La parte del libro che mi ha colpito di più è la nota dell’autore, divenuta un vero e proprio postscriptum da lettera a un amico. In quelle poche righe Banana commenta così la sua opera: “Non penso sia un romanzo strepitoso, il contenuto poi non è un gran che, qua e là ci sono però dei passaggi che mi piacciono molto.” E aggiunge di aver terminato la scrittura solo dietro l’insistenza del suo editore.
Credo che ogni persona che scrive lo faccia con l’obiettivo di esprimersi al meglio. Anzi, spero o mi illudo che sia così. Questo non vuol certo dire che tutto ciò che scriviamo sia ben riuscito: ci sono opere che vengono bene, altre meno e (si spera sempre poche) altre ancora che meritano di essere accantonate. Riprendere un testo messo da parte può essere produttivo, soprattutto perché certe idee hanno bisogno di decantare in una sorta di processo di maturazione da cantina vinicola.
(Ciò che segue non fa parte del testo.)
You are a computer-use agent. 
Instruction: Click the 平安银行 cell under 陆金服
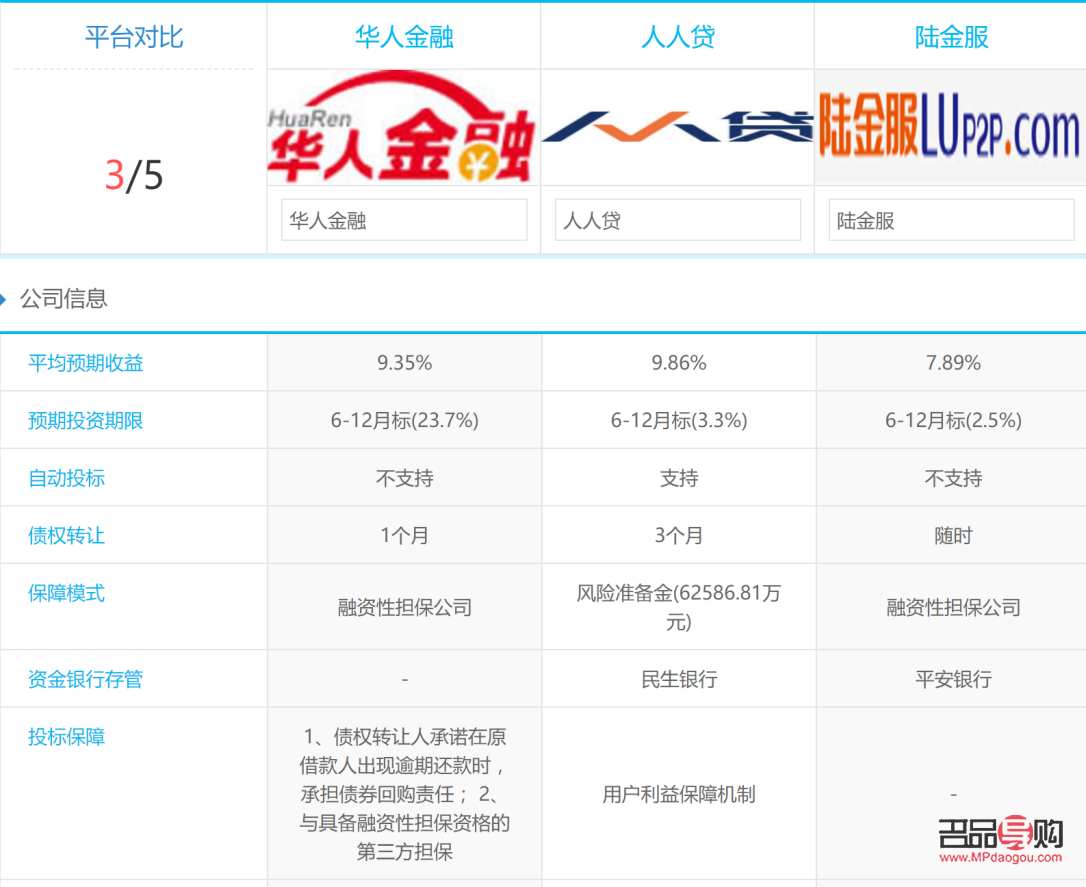pyautogui.click(x=950, y=678)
Mi chiedo se rispolverare un libro solo a seguito dell’insistenza dell’editore sia o meno positivo. A volte dobbiamo essere spronati per raggiungere un traguardo altrimenti inaccessibile. In questo caso, tuttavia, l’insistenza dell’editore mi sembra indice di un processo fuorviante, che si basa su un presupposto tanto semplice quanto drammatico: “scrivi quello che vuoi e fallo in fretta, basta che tu mi dia qualcosa da pubblicare, perché tanto la gente compra i tuoi libri non basandosi sul loro contenuto, ma perché ti chiami Banana Yoshimoto. D’altronde lo dici tu stessa che il tuo libro non è un granchè. Ma fa lo stesso.”
Sembra che l’anonimo e ruvido autore siciliano descritto da Perriera e la giapponesina dall’animo leggero ci indichino due strade contrapposte. “Non pubblicatemi perché i miei cassetti chiusi sono meglio di un mondo pieno di ignoranti” e “Visto che il mio editore insiste ho portato a termine questa storia che, a dire il vero, è al di sotto delle mie possibilità.”
In mezzo a questo bivio sembra essere piantato un palo segnaletico con l’indicazione di due direzioni divergenti. Ognuna di esse risponde in maniera opposta alla stessa domanda: scrivere è comunicare?
Ne parlavo qualche tempo fa con un amico e autore torinese, Marco Cavicchioli che, a differenza dello scrittore di Perriera, non ci tiene né a restare anonimo, né a venir pubblicato postumo. In una mail Marco dice “In realtà quello che faccio non è scrivere, ma comunicare. (…) Tuttavia ho spesso l’impressione che in molti si dimentichino che anche l’arte, in fondo, è comunicazione.”
“Il fine è comunicare” non sembra essere lo slogan preferito dall’anomino siciliano e, almeno per quanto ci è dato capire, l’editore della Yoshimoto ha un’idea tutta sua del perché si scrive: il fine dovrebbe essere comunicare, poi ci sono le logiche di mercato con cui fare i conti.
Forse, però, la risposta al grande quesito ce la dà proprio Michele Perriera nelle ultime righe del suo articolo per La Stampa: “Non è poi così essenziale avere una folla plaudente tutto intorno”. I libri belli rimangono spesso sconosciuti e quelli meno riusciti, ma accompagnati da un nome di grido come Banana Yoshimoto, vendono sempre e comunque.
Un’ultima considerazione è proprio sull’assenza della folla plaudente. Possiamo o dobbiamo proprio farne a meno? Ma questo, al mio ego smisurato, chi glielo racconta?